* _WHAT IS NEEDED_
Reformat the lines below as a numbered list, omitting blank lines.

* _DATA LISTING_
══════════
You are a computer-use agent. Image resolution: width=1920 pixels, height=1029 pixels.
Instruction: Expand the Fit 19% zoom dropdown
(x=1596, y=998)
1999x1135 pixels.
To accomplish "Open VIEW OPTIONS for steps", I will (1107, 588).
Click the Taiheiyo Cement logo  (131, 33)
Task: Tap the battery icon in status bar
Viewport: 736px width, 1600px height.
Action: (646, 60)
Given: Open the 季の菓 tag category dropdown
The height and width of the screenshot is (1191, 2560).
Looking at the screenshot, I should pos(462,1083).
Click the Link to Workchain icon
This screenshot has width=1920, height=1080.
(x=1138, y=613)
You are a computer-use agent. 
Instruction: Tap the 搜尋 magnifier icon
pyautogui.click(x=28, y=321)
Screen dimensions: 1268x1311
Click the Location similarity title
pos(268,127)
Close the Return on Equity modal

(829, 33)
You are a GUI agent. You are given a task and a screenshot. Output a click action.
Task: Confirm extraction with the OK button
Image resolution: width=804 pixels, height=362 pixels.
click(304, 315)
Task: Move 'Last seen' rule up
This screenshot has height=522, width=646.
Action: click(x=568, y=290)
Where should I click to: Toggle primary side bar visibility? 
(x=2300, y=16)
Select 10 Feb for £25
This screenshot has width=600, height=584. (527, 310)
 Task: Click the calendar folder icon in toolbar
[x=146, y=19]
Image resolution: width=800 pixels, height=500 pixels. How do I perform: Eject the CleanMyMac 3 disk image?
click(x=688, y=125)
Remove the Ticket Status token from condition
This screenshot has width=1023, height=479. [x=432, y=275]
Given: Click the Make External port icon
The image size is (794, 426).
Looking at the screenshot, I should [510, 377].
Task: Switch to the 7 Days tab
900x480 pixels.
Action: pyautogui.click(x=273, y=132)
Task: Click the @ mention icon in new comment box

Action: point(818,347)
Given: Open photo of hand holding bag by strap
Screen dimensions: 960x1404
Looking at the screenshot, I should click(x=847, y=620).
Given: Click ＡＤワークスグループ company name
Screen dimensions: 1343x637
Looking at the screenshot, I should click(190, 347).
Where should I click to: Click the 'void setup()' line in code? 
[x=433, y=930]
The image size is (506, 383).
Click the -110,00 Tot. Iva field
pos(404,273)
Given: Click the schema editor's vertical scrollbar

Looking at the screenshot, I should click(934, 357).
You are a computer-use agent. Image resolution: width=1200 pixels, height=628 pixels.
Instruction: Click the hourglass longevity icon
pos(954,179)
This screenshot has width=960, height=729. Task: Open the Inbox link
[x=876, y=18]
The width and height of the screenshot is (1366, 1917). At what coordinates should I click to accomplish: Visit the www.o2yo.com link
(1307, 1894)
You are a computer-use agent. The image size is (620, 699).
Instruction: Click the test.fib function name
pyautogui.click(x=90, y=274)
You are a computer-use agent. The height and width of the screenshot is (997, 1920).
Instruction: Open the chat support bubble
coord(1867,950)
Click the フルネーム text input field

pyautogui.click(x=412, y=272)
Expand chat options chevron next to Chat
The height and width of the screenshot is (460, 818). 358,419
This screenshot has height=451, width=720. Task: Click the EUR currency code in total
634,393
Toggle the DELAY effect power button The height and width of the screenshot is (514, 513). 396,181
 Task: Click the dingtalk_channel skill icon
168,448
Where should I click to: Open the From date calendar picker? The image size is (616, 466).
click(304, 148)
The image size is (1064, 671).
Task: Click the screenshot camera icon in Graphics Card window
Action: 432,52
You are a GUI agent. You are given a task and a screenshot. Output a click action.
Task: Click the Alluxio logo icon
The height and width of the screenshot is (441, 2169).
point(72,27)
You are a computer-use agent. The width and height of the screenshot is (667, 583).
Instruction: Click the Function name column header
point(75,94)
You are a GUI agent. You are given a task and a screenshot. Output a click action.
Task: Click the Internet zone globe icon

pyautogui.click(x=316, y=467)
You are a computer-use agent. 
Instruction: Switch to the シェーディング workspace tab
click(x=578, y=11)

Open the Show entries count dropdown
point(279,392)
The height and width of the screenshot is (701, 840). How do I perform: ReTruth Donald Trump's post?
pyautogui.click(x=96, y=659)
══════════
* _SOLUTION FOR THIS PROBLEM_
1. You are a computer-use agent. Image resolution: width=1920 pixels, height=1029 pixels.
2. Instruction: Expand the Fit 19% zoom dropdown
3. (x=1596, y=998)
4. 1999x1135 pixels.
5. To accomplish "Open VIEW OPTIONS for steps", I will (1107, 588).
6. Click the Taiheiyo Cement logo  (131, 33)
7. Task: Tap the battery icon in status bar
8. Viewport: 736px width, 1600px height.
9. Action: (646, 60)
10. Given: Open the 季の菓 tag category dropdown
11. The height and width of the screenshot is (1191, 2560).
12. Looking at the screenshot, I should pos(462,1083).
13. Click the Link to Workchain icon
14. This screenshot has width=1920, height=1080.
15. (x=1138, y=613)
16. You are a computer-use agent. 
17. Instruction: Tap the 搜尋 magnifier icon
18. pyautogui.click(x=28, y=321)
19. Screen dimensions: 1268x1311
20. Click the Location similarity title
21. pos(268,127)
22. Close the Return on Equity modal
23. (829, 33)
24. You are a GUI agent. You are given a task and a screenshot. Output a click action.
25. Task: Confirm extraction with the OK button
26. Image resolution: width=804 pixels, height=362 pixels.
27. click(304, 315)
28. Task: Move 'Last seen' rule up
29. This screenshot has height=522, width=646.
30. Action: click(x=568, y=290)
31. Where should I click to: Toggle primary side bar visibility? 
32. (x=2300, y=16)
33. Select 10 Feb for £25
34. This screenshot has width=600, height=584. (527, 310)
35.  Task: Click the calendar folder icon in toolbar
36. [x=146, y=19]
37. Image resolution: width=800 pixels, height=500 pixels. How do I perform: Eject the CleanMyMac 3 disk image?
38. click(x=688, y=125)
39. Remove the Ticket Status token from condition
40. This screenshot has width=1023, height=479. [x=432, y=275]
41. Given: Click the Make External port icon
42. The image size is (794, 426).
43. Looking at the screenshot, I should [510, 377].
44. Task: Switch to the 7 Days tab
45. 900x480 pixels.
46. Action: pyautogui.click(x=273, y=132)
47. Task: Click the @ mention icon in new comment box
48. Action: point(818,347)
49. Given: Open photo of hand holding bag by strap
50. Screen dimensions: 960x1404
51. Looking at the screenshot, I should click(x=847, y=620).
52. Given: Click ＡＤワークスグループ company name
53. Screen dimensions: 1343x637
54. Looking at the screenshot, I should click(190, 347).
55. Where should I click to: Click the 'void setup()' line in code? 
56. [x=433, y=930]
57. The image size is (506, 383).
58. Click the -110,00 Tot. Iva field
59. pos(404,273)
60. Given: Click the schema editor's vertical scrollbar
61. Looking at the screenshot, I should click(934, 357).
62. You are a computer-use agent. Image resolution: width=1200 pixels, height=628 pixels.
63. Instruction: Click the hourglass longevity icon
64. pos(954,179)
65. This screenshot has width=960, height=729. Task: Open the Inbox link
66. [x=876, y=18]
67. The width and height of the screenshot is (1366, 1917). At what coordinates should I click to accomplish: Visit the www.o2yo.com link
68. (1307, 1894)
69. You are a computer-use agent. The image size is (620, 699).
70. Instruction: Click the test.fib function name
71. pyautogui.click(x=90, y=274)
72. You are a computer-use agent. The height and width of the screenshot is (997, 1920).
73. Instruction: Open the chat support bubble
74. coord(1867,950)
75. Click the フルネーム text input field
76. pyautogui.click(x=412, y=272)
77. Expand chat options chevron next to Chat
78. The height and width of the screenshot is (460, 818). 358,419
79. This screenshot has height=451, width=720. Task: Click the EUR currency code in total
80. 634,393
81. Toggle the DELAY effect power button The height and width of the screenshot is (514, 513). 396,181
82.  Task: Click the dingtalk_channel skill icon
83. 168,448
84. Where should I click to: Open the From date calendar picker? The image size is (616, 466).
85. click(304, 148)
86. The image size is (1064, 671).
87. Task: Click the screenshot camera icon in Graphics Card window
88. Action: 432,52
89. You are a GUI agent. You are given a task and a screenshot. Output a click action.
90. Task: Click the Alluxio logo icon
91. The height and width of the screenshot is (441, 2169).
92. point(72,27)
93. You are a computer-use agent. The width and height of the screenshot is (667, 583).
94. Instruction: Click the Function name column header
95. point(75,94)
96. You are a GUI agent. You are given a task and a screenshot. Output a click action.
97. Task: Click the Internet zone globe icon
98. pyautogui.click(x=316, y=467)
99. You are a computer-use agent. 
100. Instruction: Switch to the シェーディング workspace tab
101. click(x=578, y=11)
102. Open the Show entries count dropdown
103. point(279,392)
104. The height and width of the screenshot is (701, 840). How do I perform: ReTruth Donald Trump's post?
105. pyautogui.click(x=96, y=659)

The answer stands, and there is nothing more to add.